TITLE:
Therapeutic Challenges of Co-Infections with Chlamydia Trachomatis and Urogenital Mycoplasmas during Pregnancy and Obstetric Consequences: A Report of Three Cases
AUTHORS:
Michèle Florence Mendoua, Astrid Ruth Ndolo, Astride Mbono Samba, Charlotte Tchente Nguefack, Emile Mboudou
KEYWORDS:
Chlamydia Trachomatis, Urogenital Mycoplasmas, Pregnancy, Neonatal Infection, Case Report, Cameroon
JOURNAL NAME:
Open Journal of Obstetrics and Gynecology,
Vol.15 No.9,
September
22,
2025
ABSTRACT: Introduction: Urogenital mycoplasmas and Chlamydia trachomatis are common pathogens in women of reproductive age and may act synergistically during pregnancy. Their management is challenging, because the most effective antibiotics, such as tetracyclines and fluoroquinolones, are contraindicated due to fetal toxicity, while resistance to safer alternatives like azithromycin is increasing. These infections are associated with miscarriage, preterm delivery, and neonatal respiratory complications. Case presentation: We report three cases of pregnant women in Cameroon co-infected with Chlamydia trachomatis and Urogenital mycoplasmas. The first patient, presenting with threatened miscarriage at 21 weeks, had Ureaplasma urealyticum resistant to azithromycin but sensitive to tetracyclines; azithromycin was nevertheless prescribed to target Chlamydia trachomatis, with good maternal and neonatal outcomes. The second patient, at 28 weeks, presented with threatened preterm labor due to polymicrobial infection (Chlamydia trachomatis, Mycoplasma hominis, and Ureaplasma urealyticum) and improved under azithromycin therapy, delivering at term a healthy neonate.
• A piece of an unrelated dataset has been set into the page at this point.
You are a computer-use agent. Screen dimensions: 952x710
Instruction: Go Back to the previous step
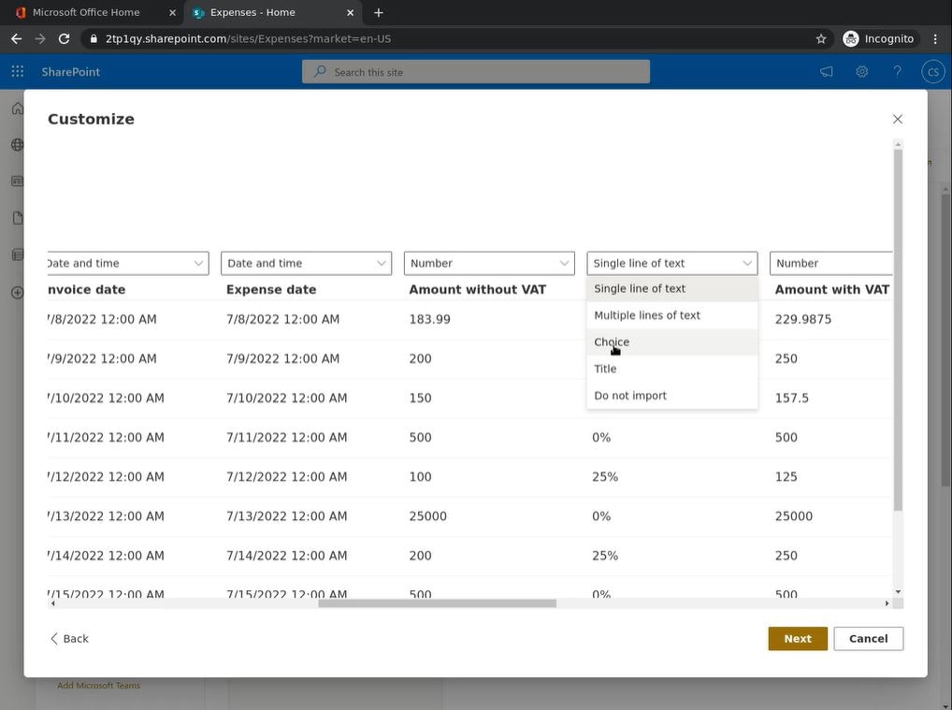[69, 639]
The third patient, diagnosed at 9 weeks with Chlamydia trachomatis, Mycoplasma hominis, Ureaplasma urealyticum, and candidiasis, later developed threatened miscarriage and underwent emergency cesarean delivery at 35 weeks for fetal distress. The newborn developed respiratory distress and neonatal infection, illustrating adverse perinatal consequences. In all cases, sexual partners were empirically treated to prevent reinfection. Discussion: These cases highlight the therapeutic dilemmas posed by co-infections during pregnancy. Vaginal dysbiosis (type III-IV Doderlein flora) was consistently present, favoring pathogen proliferation. The link between maternal colonization and neonatal morbidity underscores the need for improved detection and management. Conclusion: Targeted screening and timely treatment of urogenital mycoplasmas and Chlamydia trachomatis during pregnancy, though controversial, may prevent severe obstetric and neonatal complications in high-burden settings.